Document:
·····

Tuesday 26 May 2015

[ ::: ♥Keep_Mailing♥ ::: ]™ Have a Hearty Laughter

 
A young Punjabi couple who I hardly knew insisted that I come to their house-warming party. I went suitably armed with compliments for the hostess and her new home. They had obviously spent a lot of money – a long drive-in flanked by royal palms and beds of roses led up to portico. There was apparently even larger spread of lawns and flower beds in the rare of the house. I fired my first compliment at the house.
    ''What a beautiful frontage you have, Mrs. Kumar!''
    ''Oh, thank you, thank you,'' she gushed, ''but you have not seen my backside yet. It's much prettier than my front.''
      My second compliment, this addressed to the hostess evoked an equally naïve response. She was draped in a gossamer-thin saree through which one could see most of what she had. ''And what a beautiful saree you are wearing!'' I said.
       ''Oh this is very mamooli; I just wear it for street walking.
 
                                                ****
 
What did you learn in the school today?'' mother asked her young son.
    ''I learned how to add,'' replied the child. ''Two plus two the son of bitch is four. Three plus three the son of bitch is six….''
     The shocked mother went to school the next day and confronted the teacher who, on hearing the complaint was shocked. So the child was asked to repeat what he had learnt. Hearing him, the teacher burst out laughing and said ''What I actually taught the children was two plus two, the sum of which is four; three plus three, the some of which is six!''
 
                                                   *****
 
The world's most avid cricket fan, Banta Singh had arrived early at the stadium for the first one day international, only to realize that he had left his ticket at home.

·····

Dataset section:

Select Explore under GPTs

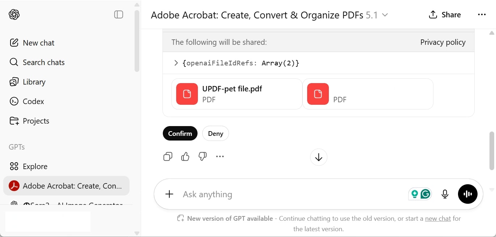pos(35,166)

·····

Directions:
- 1) Answer these questions from the jokes page:
(a) What flanked the long drive-in leading up to the portico?
(b) What did the child say he learned at school?
(c) What had Banta Singh left at home?
- 2) Retype the passage of the jokes page starting at "What did you" and ending at "ticket at home.".
Nothing here depends on the listing.

Answers to the tasks:
- 1)
(a) Royal palms and beds of roses.
(b) How to add.
(c) His ticket.

- 2)
What did you learn in the school today?'' mother asked her young son.
    ''I learned how to add,'' replied the child. ''Two plus two the son of bitch is four. Three plus three the son of bitch is six….''
     The shocked mother went to school the next day and confronted the teacher who, on hearing the complaint was shocked. So the child was asked to repeat what he had learnt. Hearing him, the teacher burst out laughing and said ''What I actually taught the children was two plus two, the sum of which is four; three plus three, the some of which is six!''
 
                                                   *****
 
The world's most avid cricket fan, Banta Singh had arrived early at the stadium for the first one day international, only to realize that he had left his ticket at home.